DNA is ridiculously good at storing information. One milliliter droplet of DNA can theoretically store as much information as two Walmarts full of data servers. What’s more, DNA can be stored at room temperature for hundreds of thousands of years. If your gears are turning right now, you’re not alone.
However, using DNA to store information is not at all as straightforward as storing it on a flash drive. In fact, it can be a nightmare to encode and decode information from the blueprint of life — but science is making progress in strides.
In a new study, researchers at the University of Texas have employed a new technique for storing and reading information encoded in the iconic double-helix “twisted ladder”.
The researchers demonstrated their novel technique by encoding the entire book of “The Wizard of Oz”, translated into Esperanto, with unprecedented accuracy and efficiency.
“The key breakthrough is an encoding algorithm that allows accurate retrieval of the information even when the DNA strands are partially damaged during storage,” said Ilya Finkelstein, an associate professor of molecular biosciences and one of the authors of the study.
DNA: 5 million times more efficient than any storage medium employed today
Every cell in our bodies and even instincts are encoded in base sequences of adenine (A), thymine (T), guanine (G), and cytosine (C) — DNA’s four nucleotide bases. Ever since DNA was first discovered in the 1950s by James Watson and Francis Crick (and the largely uncredited Rosalind Franklin) scientists quickly realized that huge quantities of data could be stored at high density in only a few molecules.
Just one gram of DNA is enough to store the entirety of all human knowledge, which is why some are keen on using the blueprint of life as the ultimate time capsule.
Additionally, DNA can be stable for a long time as a recent study showed, when researchers recovered DNA from 430,000-year-old human ancestor found in a cave in Spain.
For years, scientists have been storing all sorts of information in DNA, particularly during the previous decade. In 2017, researchers at the New York Genome Center (NYGC) stored a full computer operating system, an 1895 French film, “Arrival of a train at La Ciotat,” a $50 Amazon gift card, a computer virus, a Pioneer plaque and a 1948 study by information theorist Claude Shannon into 72,000 DNA strands each 200 bases long.
However, we’re still a long way from using DNA as a reliable storage medium. For one, synthesizing and reading DNA is prohibitively expensive.
The biggest impediment, however, is the fact that DNA is highly prone to errors.

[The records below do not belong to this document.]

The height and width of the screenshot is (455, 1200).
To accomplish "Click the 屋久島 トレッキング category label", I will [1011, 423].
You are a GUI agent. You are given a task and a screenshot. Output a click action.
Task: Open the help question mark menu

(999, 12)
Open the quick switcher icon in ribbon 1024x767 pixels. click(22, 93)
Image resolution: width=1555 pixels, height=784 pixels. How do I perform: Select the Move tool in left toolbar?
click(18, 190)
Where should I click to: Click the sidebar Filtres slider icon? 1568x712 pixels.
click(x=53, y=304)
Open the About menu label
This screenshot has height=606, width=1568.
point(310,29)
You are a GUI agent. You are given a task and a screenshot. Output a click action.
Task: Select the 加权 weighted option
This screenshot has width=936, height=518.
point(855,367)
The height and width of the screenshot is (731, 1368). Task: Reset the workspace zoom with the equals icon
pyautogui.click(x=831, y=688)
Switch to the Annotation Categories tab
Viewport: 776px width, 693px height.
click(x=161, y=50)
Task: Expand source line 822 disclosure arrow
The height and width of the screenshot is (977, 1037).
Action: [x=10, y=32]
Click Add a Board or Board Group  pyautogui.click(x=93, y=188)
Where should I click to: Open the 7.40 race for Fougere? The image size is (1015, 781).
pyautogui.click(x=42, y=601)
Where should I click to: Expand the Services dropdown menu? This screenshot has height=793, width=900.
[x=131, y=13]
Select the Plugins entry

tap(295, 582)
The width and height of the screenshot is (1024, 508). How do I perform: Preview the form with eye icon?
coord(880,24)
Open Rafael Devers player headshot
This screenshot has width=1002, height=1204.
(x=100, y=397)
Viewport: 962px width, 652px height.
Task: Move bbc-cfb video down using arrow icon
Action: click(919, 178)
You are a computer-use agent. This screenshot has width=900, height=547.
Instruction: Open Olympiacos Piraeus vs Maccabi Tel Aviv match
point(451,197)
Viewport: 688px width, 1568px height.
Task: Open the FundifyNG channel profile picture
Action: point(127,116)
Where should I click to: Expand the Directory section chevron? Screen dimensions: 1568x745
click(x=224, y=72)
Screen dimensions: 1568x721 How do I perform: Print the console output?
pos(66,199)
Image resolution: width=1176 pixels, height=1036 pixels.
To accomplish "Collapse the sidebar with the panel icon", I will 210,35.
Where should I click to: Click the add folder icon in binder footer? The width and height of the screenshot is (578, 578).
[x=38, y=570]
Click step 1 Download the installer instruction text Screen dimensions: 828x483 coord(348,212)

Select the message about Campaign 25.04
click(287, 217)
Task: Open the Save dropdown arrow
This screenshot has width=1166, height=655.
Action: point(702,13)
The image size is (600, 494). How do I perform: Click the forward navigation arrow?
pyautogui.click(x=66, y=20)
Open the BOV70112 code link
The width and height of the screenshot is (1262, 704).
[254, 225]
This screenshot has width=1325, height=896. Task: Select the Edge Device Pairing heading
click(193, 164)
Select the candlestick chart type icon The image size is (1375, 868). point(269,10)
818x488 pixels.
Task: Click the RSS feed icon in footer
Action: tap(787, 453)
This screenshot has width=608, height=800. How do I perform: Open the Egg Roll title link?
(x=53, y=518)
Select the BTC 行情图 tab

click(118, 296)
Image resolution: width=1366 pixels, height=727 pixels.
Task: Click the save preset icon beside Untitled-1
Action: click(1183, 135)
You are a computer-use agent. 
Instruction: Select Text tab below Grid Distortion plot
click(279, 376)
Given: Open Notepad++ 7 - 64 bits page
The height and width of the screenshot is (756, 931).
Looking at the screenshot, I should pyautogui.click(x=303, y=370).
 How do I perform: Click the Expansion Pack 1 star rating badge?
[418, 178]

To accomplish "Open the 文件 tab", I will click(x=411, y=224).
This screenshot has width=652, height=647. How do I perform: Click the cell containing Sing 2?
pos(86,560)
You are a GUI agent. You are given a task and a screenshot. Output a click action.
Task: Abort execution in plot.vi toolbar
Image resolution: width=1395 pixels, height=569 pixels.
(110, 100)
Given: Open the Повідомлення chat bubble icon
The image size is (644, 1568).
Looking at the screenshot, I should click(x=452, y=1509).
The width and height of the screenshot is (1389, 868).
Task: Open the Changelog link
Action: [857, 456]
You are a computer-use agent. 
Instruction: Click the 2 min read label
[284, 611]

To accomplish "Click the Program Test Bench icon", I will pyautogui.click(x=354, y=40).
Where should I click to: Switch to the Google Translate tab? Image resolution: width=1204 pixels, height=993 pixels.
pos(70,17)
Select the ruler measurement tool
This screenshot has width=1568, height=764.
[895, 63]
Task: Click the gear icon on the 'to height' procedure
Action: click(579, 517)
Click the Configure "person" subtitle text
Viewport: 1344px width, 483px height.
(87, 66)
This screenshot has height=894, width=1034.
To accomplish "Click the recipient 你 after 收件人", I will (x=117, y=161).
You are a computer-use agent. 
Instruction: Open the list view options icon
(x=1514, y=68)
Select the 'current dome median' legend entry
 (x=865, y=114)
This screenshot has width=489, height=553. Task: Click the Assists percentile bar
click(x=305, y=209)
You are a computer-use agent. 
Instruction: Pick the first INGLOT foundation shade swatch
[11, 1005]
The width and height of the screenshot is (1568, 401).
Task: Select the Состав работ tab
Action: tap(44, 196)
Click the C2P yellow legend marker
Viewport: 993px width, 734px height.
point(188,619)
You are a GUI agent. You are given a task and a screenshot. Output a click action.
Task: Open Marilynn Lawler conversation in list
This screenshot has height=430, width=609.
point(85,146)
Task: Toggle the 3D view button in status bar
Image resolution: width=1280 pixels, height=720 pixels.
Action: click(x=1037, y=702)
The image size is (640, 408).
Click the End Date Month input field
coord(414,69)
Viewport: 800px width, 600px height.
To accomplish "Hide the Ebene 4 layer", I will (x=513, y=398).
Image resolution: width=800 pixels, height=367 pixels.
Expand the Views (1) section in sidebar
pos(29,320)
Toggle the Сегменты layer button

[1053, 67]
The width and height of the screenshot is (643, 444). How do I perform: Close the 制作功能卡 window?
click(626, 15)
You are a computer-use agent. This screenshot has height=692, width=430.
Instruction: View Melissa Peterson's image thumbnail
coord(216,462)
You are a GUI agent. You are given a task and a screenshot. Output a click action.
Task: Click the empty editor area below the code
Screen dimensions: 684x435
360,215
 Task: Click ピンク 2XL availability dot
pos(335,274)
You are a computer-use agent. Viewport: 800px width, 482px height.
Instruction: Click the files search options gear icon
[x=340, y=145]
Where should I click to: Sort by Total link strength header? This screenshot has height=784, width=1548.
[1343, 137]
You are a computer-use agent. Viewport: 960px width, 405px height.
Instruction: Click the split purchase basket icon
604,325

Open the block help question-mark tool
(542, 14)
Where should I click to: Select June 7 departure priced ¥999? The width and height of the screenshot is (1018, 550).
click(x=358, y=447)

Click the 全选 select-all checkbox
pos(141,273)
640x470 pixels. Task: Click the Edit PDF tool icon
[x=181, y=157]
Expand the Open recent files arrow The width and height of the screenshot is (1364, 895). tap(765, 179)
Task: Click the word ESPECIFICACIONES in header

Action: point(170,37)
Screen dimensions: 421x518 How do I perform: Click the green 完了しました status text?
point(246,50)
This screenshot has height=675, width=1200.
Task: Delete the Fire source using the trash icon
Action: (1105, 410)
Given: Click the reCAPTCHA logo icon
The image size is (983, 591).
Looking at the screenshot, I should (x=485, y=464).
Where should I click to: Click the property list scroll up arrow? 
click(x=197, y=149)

Unlike malfunctioning computer code, which tends to show up as blanks, errors in DNA sequences appear as insertions or deletions. This can cause a huge predicament since such errors shift the whole sequence, with no blank spaces to alert us.
In order to account for inherent errors in DNA, researchers had to repeat a piece of information 10 to 15 times. These repetitions can be compared to track insertions or deletions.
But due to the way the team at the University of Texas chose to store information, there is no need for repetitions.
“We found a way to build the information more like a lattice,” said Stephen Jones, a research scientist who collaborated on the project with Finkelstein. “Each piece of information reinforces other pieces of information. That way, it only needs to be read once.”
To demonstrate the reliability of their method, Finkelstein’s team of researchers encoded the Wizard of Oz into DNA, which they then subjected to high temperature and extreme humidity.
Naturally, the DNA strands became damaged, but all the information was read successfully. This marks a huge leap in the long road to DNA storage of information.
“We tried to tackle as many problems with the process as we could at the same time,” said John Hawkins, co-author of the new study and a Ph.D. alumnus of the Oden Institute for Computational Engineering and Sciences at the University of Texas.
“What we ended up with is pretty remarkable.”
The method was described in the Proceedings of the National Academy of Sciences.